Carmen había preparado una enorme pancarta donde anunciaba el espectáculo. Vestía una chaqueta de domador de color rojo. A su alrededor había pequeños aros, banquetitas en miniatura, minúsculos conos de colores. Incluso la acompañaba su mejor amigo como presentador. Incluso la acompañaba su papá, Perico, como presentador.
La gente que pasaba por delante esbozaba una sonrisa. ¿Un circo de hormigas? Pensaban que se trataba únicamente de un juego por parte de una niña con mucha imaginación. Aún así, varias personas comenzaron a arremolinarse en torno al improvisado escenario callejero.
Y el espectáculo comenzó.
– ¡Bienvenidos señoras y señores, niños y niñas al Gran Circo de las Hormigas! – anunció su papá con entusiasmo.

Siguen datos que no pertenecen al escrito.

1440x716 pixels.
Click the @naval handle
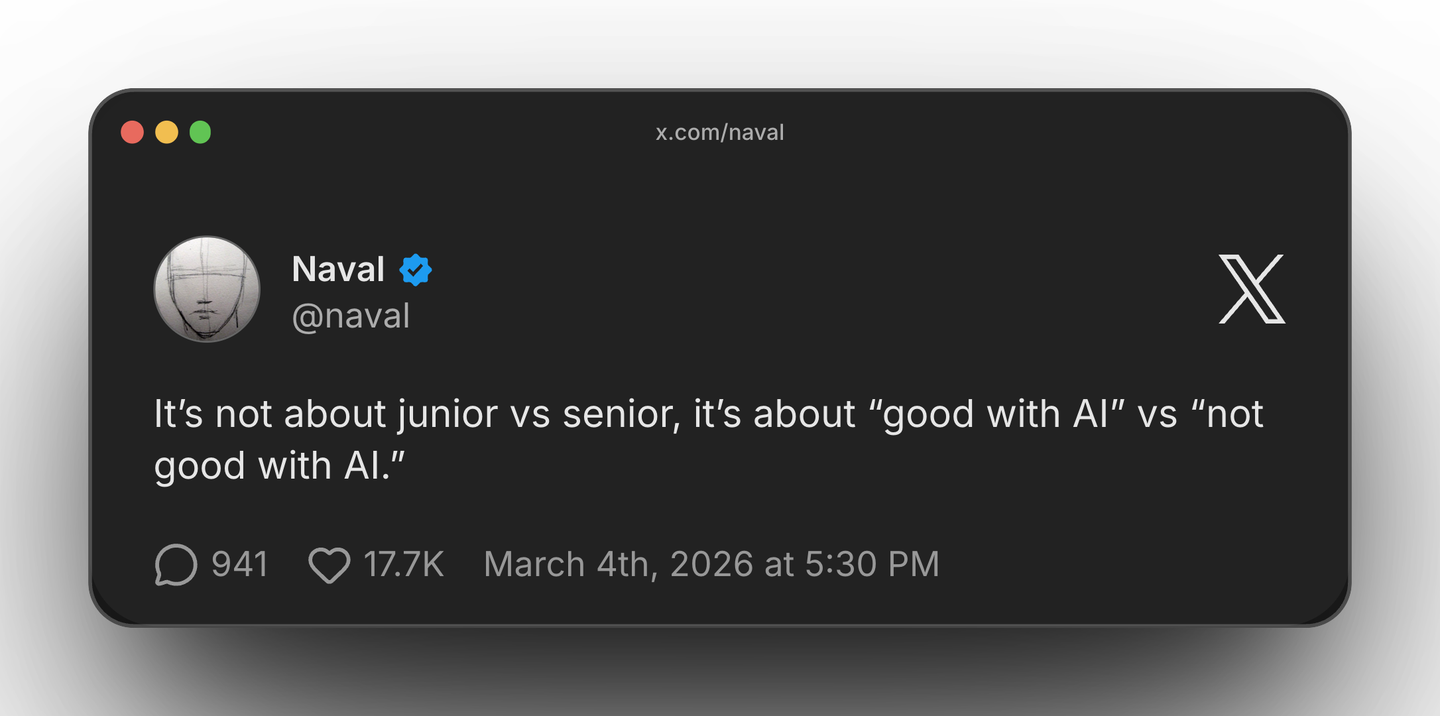point(351,316)
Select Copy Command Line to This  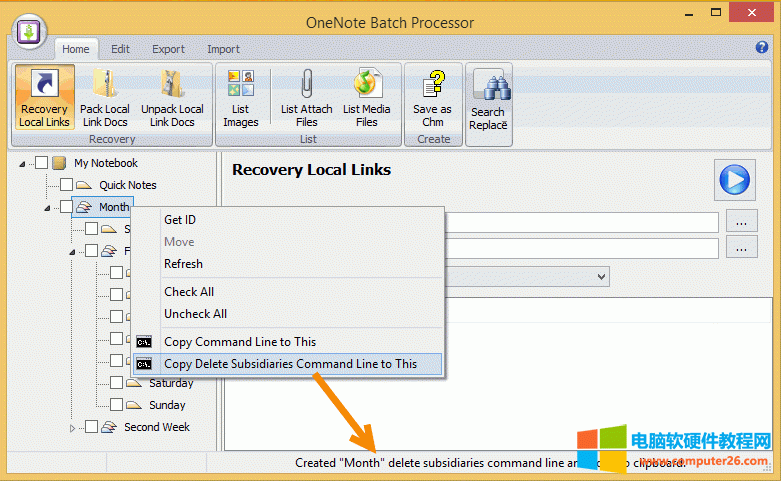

Entonces Carmen comenzó a mover su dedo y, como si se tratara de una varita mágica, una hormiga apareció. Y luego otra, y otra… y otra, y otra, y otra… ¡y otra más! A los pocos segundos, miles de hormigas funcionaban a las órdenes de Carmen. Saltaban por los pequeños aros, bien de una en una o en auténticas riadas. Se encaramaban a las banquetas haciendo castellets. Esculpían diferentes formas dependiendo del color del conito al que se treparan. ¡Incluso adquirieron forma humana para hacer equilibrios sobre una gran pelota amarilla! La gente estaba entusiasmada. Sus exclamaciones podían escucharse aún por encima de la música. En el gran número final, todas las hormigas se agruparon formando una hormiga gigante tridimensional que se alejó caminando hasta desmoronarse encima del hormiguero.
La ovación fue sensacional. Ensordecedora. La gente aplaudía, silbaba, daba gritos de admiración. Carmen estaba muy emocionada por haber cumplido su sueño.
Los ojos se le llenaron de lágrimas de alegría y emoción. Pero eso no le impidió ver, entre el gentío, al viejo domador, quien aplaudía junto con los demás mientras asentía con la cabeza en señal de aprobación. “¡Nunca te rindas, Carmen!” decía su mirada.